**Written instruction**
Pick out every line of the records below that contains the string "icon", matching case exactly, and copy each of those lines.

**Raw records**
================

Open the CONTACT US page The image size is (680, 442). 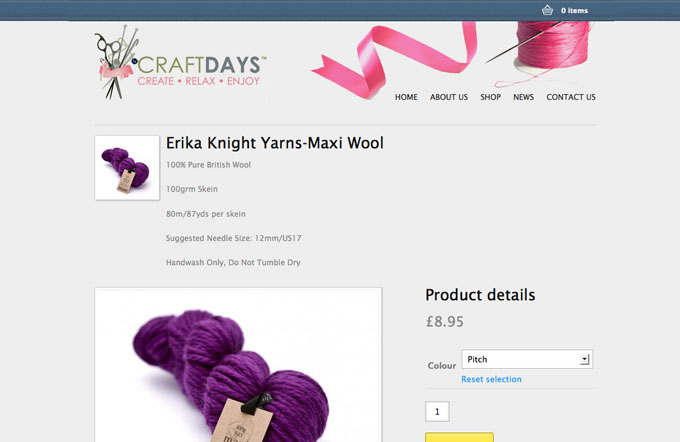pyautogui.click(x=571, y=97)
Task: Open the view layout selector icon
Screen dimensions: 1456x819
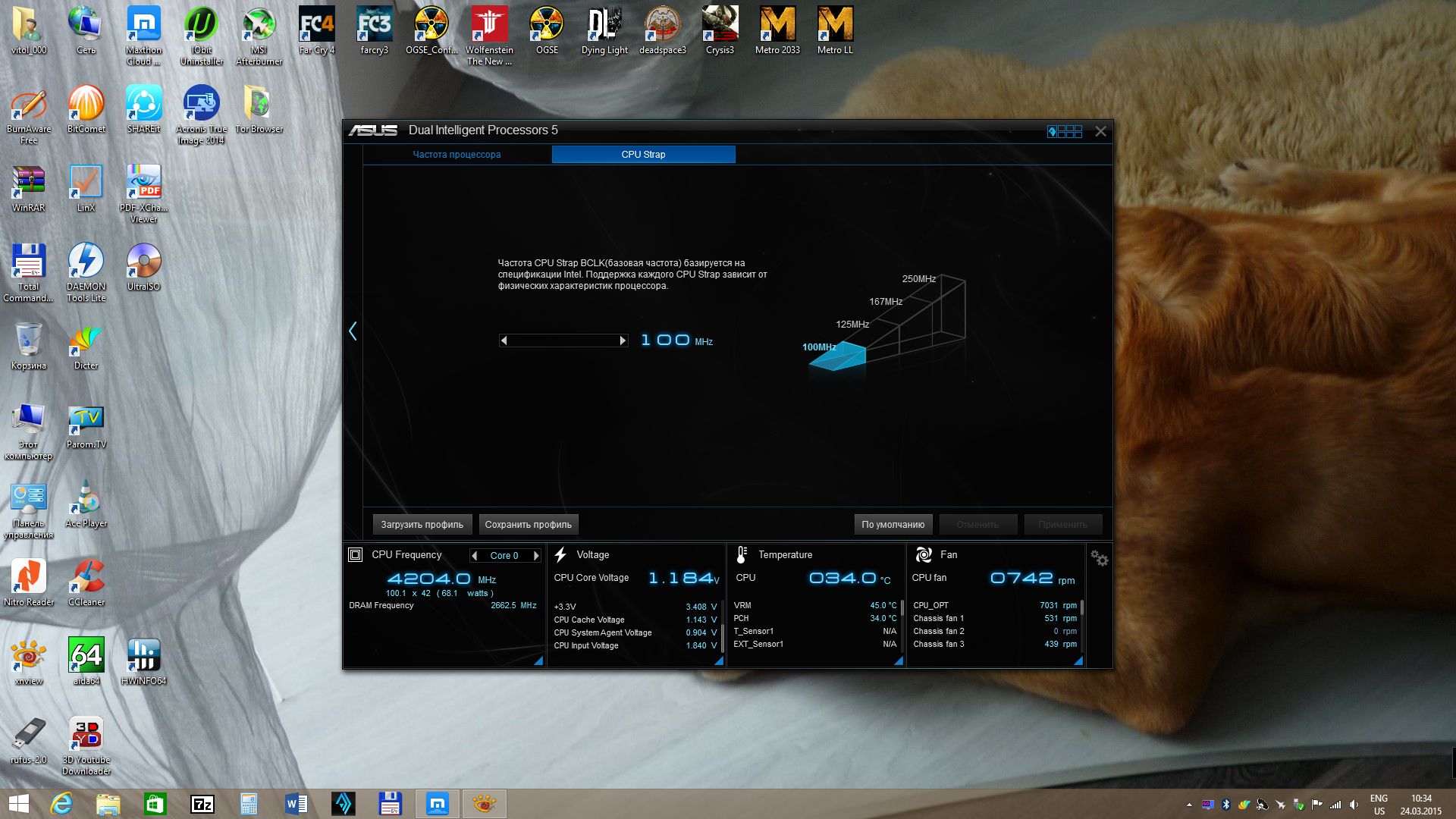Action: click(1065, 131)
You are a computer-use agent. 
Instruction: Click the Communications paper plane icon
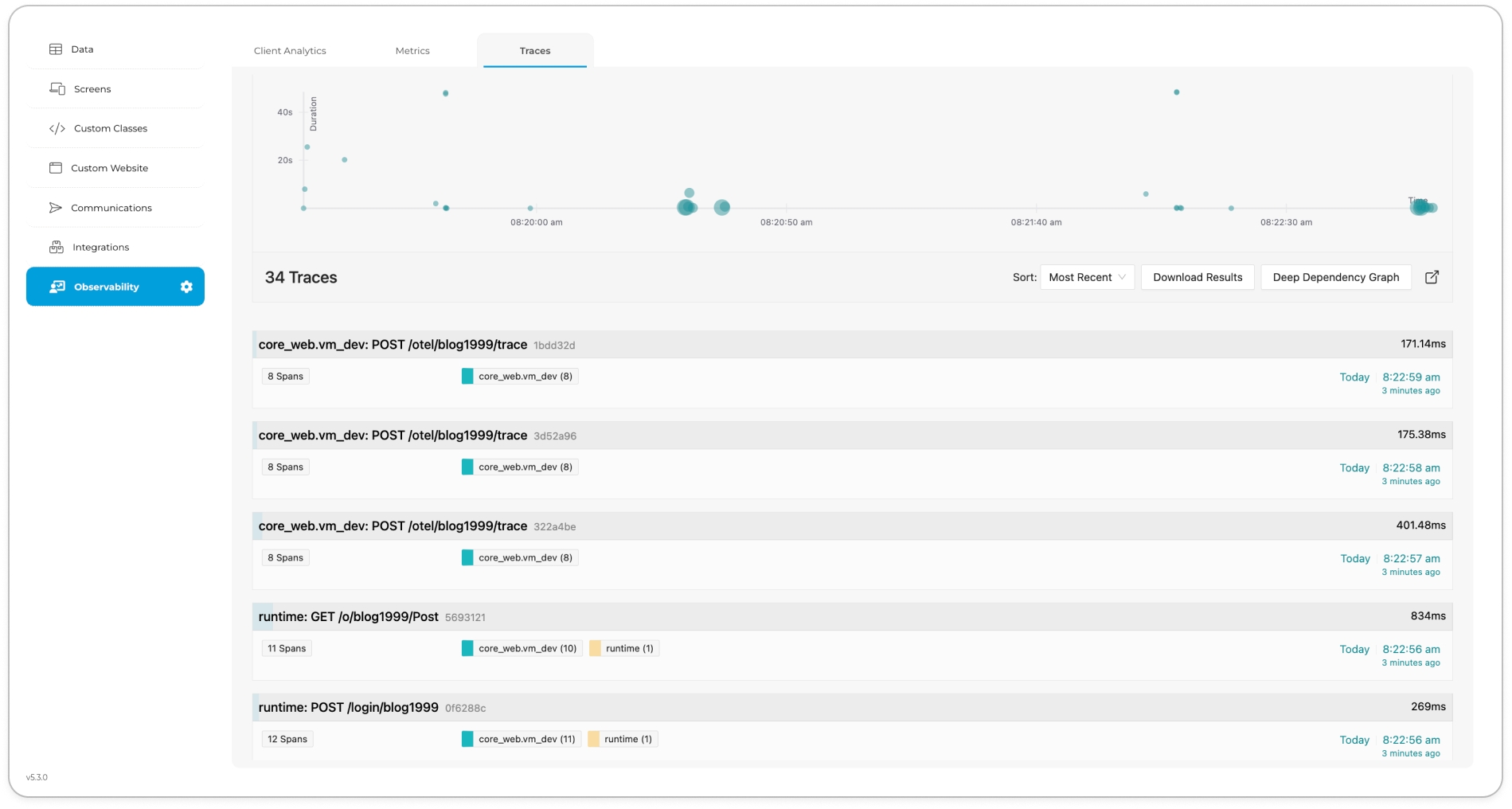[56, 208]
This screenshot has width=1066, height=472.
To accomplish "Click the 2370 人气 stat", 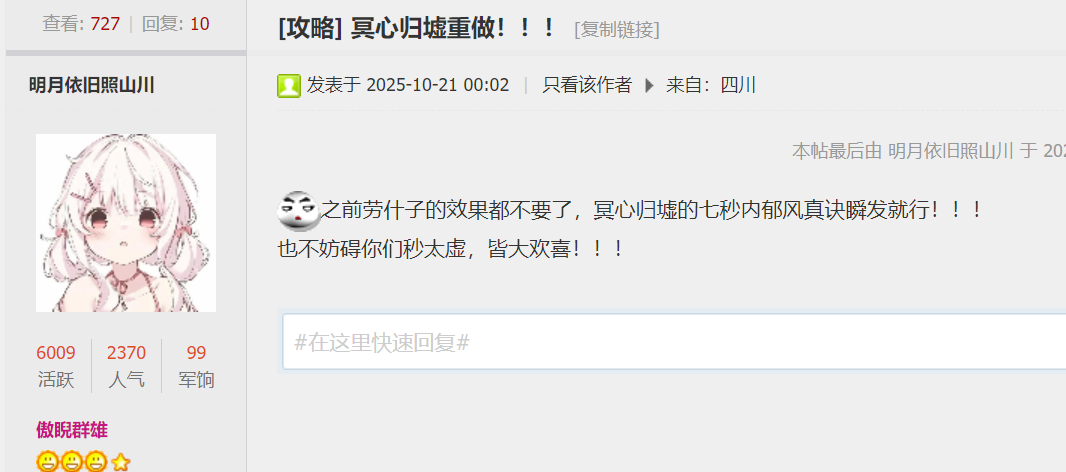I will point(126,366).
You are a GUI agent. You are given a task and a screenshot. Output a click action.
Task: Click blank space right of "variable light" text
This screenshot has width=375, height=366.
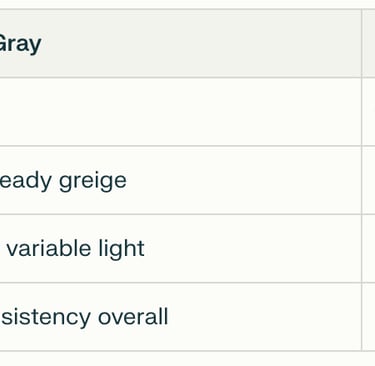tap(253, 248)
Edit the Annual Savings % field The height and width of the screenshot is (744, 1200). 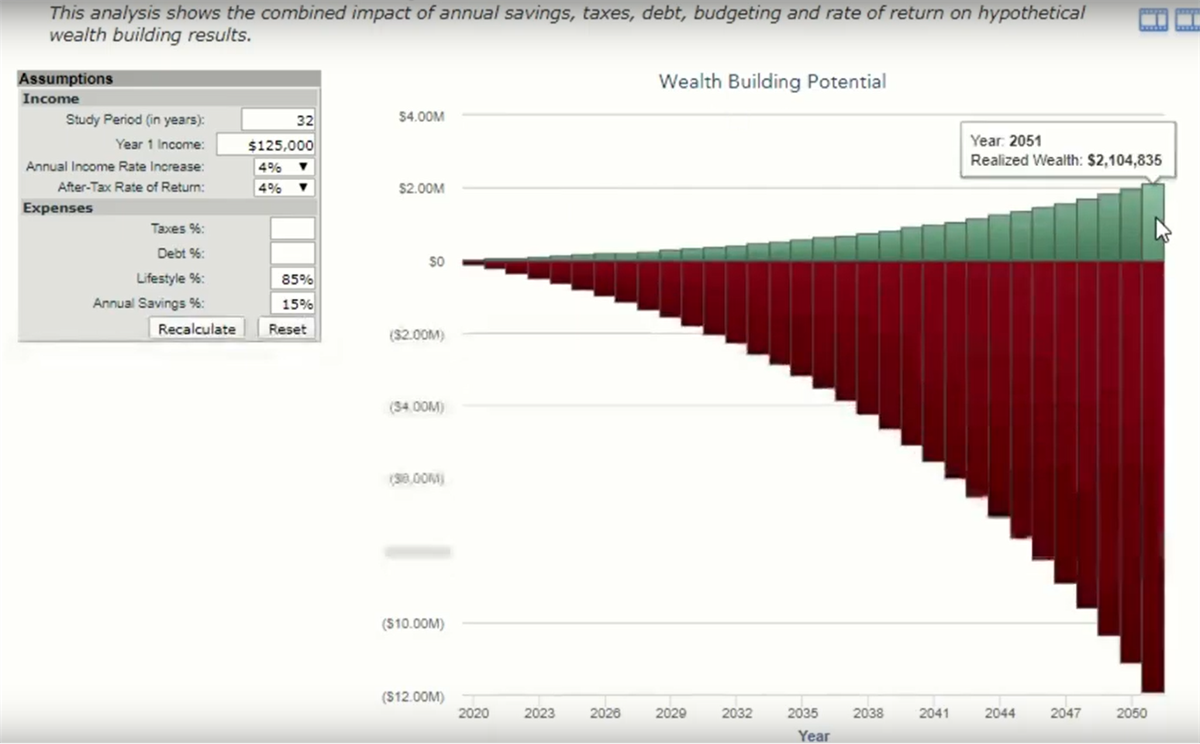tap(292, 303)
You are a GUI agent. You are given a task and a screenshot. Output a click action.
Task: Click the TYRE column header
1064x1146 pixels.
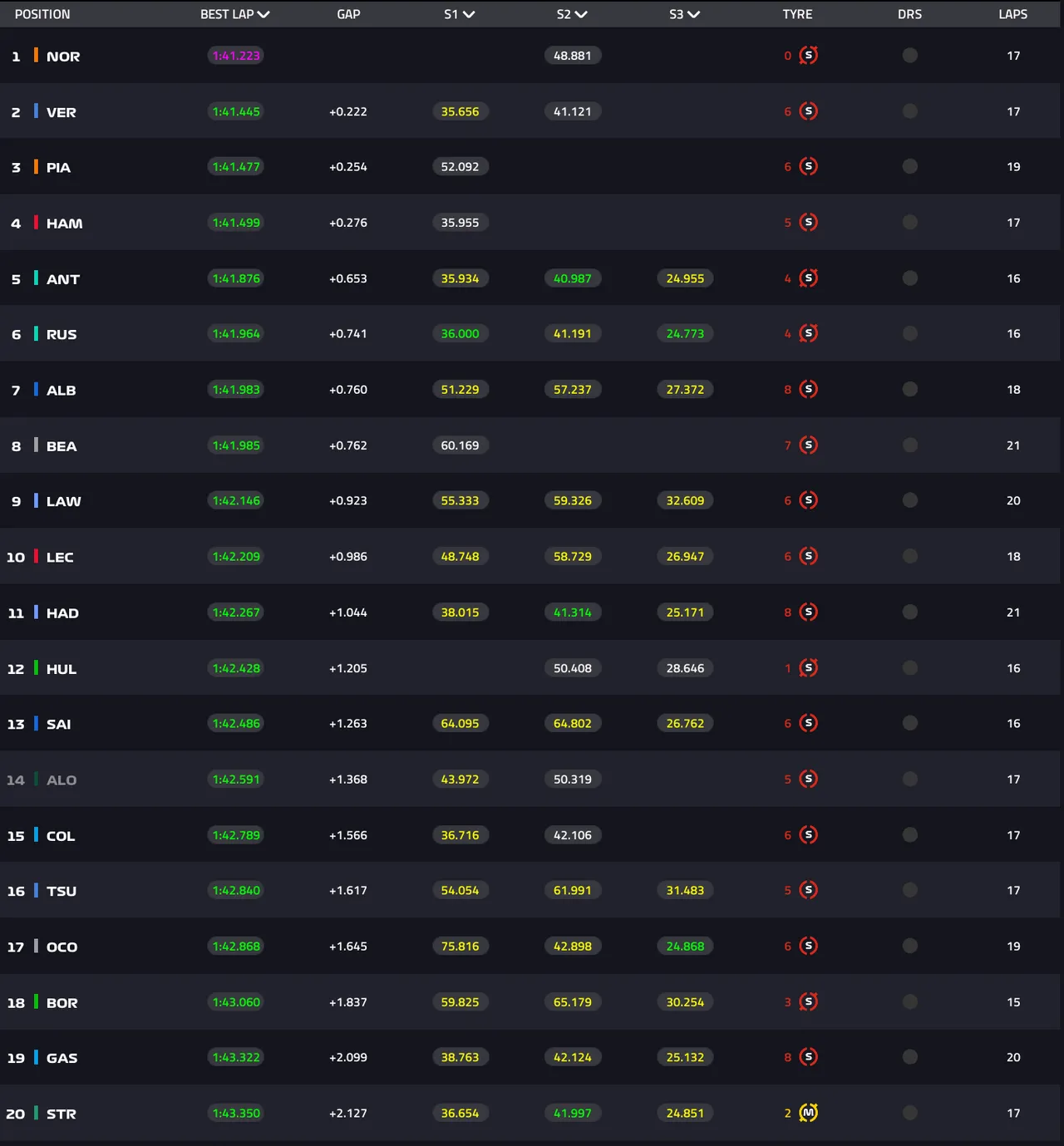(797, 14)
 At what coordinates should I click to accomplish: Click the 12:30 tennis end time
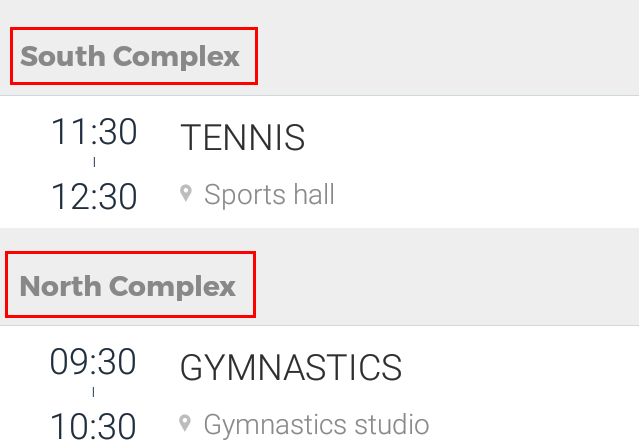click(x=94, y=196)
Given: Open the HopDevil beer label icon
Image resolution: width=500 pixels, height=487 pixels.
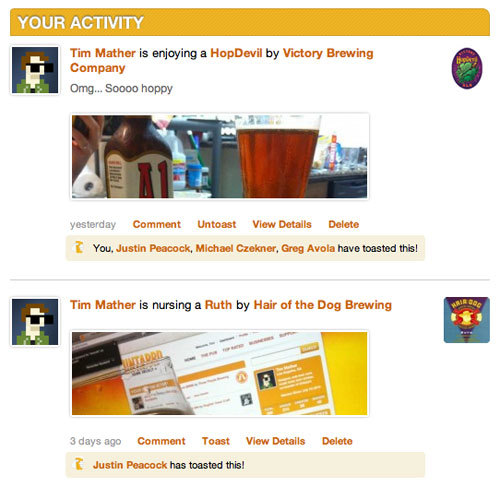Looking at the screenshot, I should click(x=467, y=68).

================

**Answer for the task**
Task: Open the view layout selector icon
Instruction: Click the Communications paper plane icon
Given: Open the HopDevil beer label icon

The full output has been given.